Social Services & Negotiating How Much to Take from Others

Sometimes it’s helpful to put stories in chronological order, rather than news-report order, as with this one, from today’s Providence Journal, concerning panhandling and homelessness in Providence:

Complaints about vagrancy, open drug-dealing and drinking exploded after Mayor Jorge O. Elorza decided months ago to stop enforcing ordinances against aggressive panhandling and loitering.

And now the news is that we’ve got Democrat Joseph Paolino getting the heartless 1% treatment because he’s only looking to get $100,000 from the Downtown Improvement District for social workers, along with jobs for two panhandlers, a free apartment for use of a homeless shelter, and up to $5 million in state taxpayer money, in combination with a whole new ordinance that would be even broader than the ones the mayor isn’t enforcing (stopping all transactions through a car window).  The activists protesting Paolino’s PR event have a more comprehensive list:

Less enforcement of minor criminal offenses against people who are poor; more jobs for panhandlers; funding for 150 housing vouchers; drug and alcohol treatment; and amenities such as a day center, public bathrooms and free food distribution. They want the Rhode Island Public Transportation Authority bus terminal to remain.
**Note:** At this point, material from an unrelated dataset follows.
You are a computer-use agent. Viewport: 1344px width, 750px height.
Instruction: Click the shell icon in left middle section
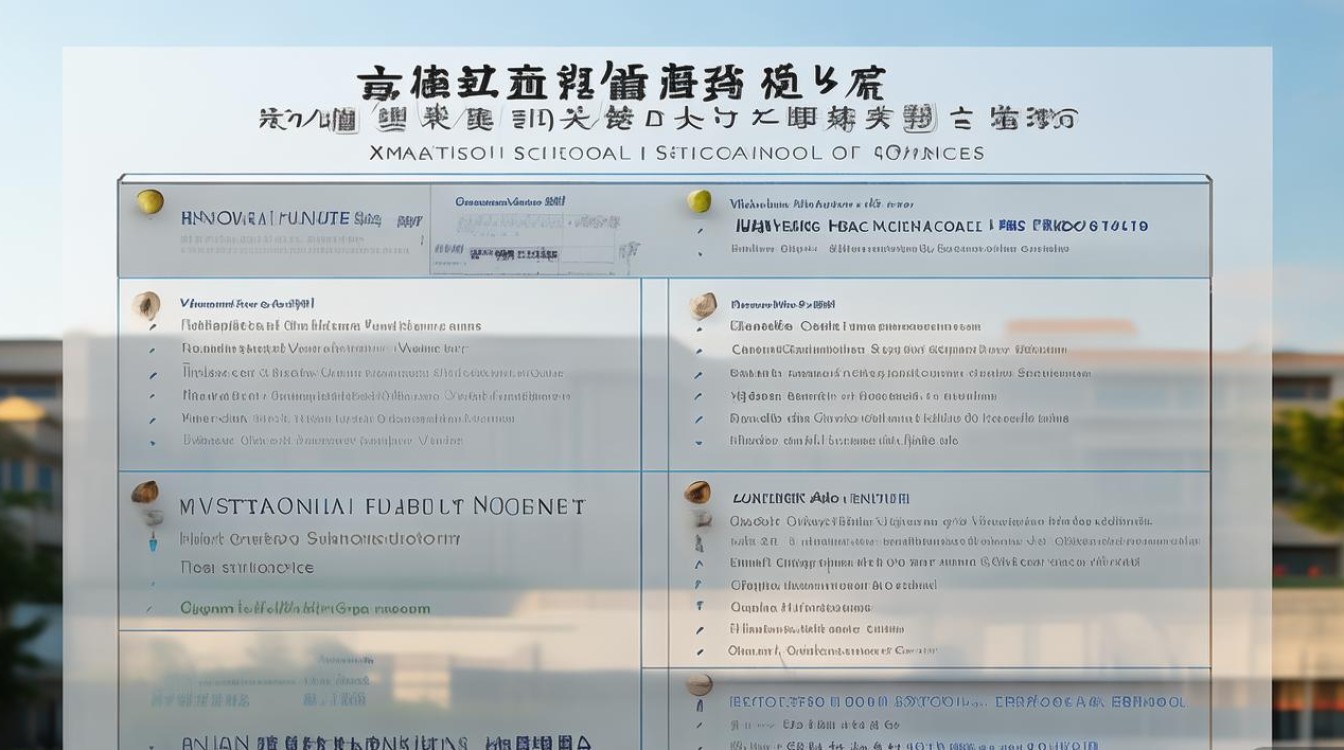147,305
The core of this proposal is to double down on the policy approach that created the controversy (non-enforcement) and to add into the mix amenities that will draw even more vagrants, dealers, and loiterers to the area.  The protesters chanted, “Whose city? Our city!,” and they sure want it to be evident in the public square each and every day.

In short, the only solutions on the table, apparently, involve a negotiation over how much taxpayers have to pay for how much additional imposition.  Both parts of the plan are sure to exacerbate the underlying problem: namely, a domineering government that strangles the private sector and creates incentives not to work or bring behavior within a tolerable range.

We need another approach that doesn’t treat people as categories or as social-workers’ statistics, but as free individuals (from independent families) who can determine their own destinies in a community of mutual respect and charity.  The longer we deny this necessary change of perspective, the more the government plaque will build up in society’s arteries, making it more and more difficult to clear them.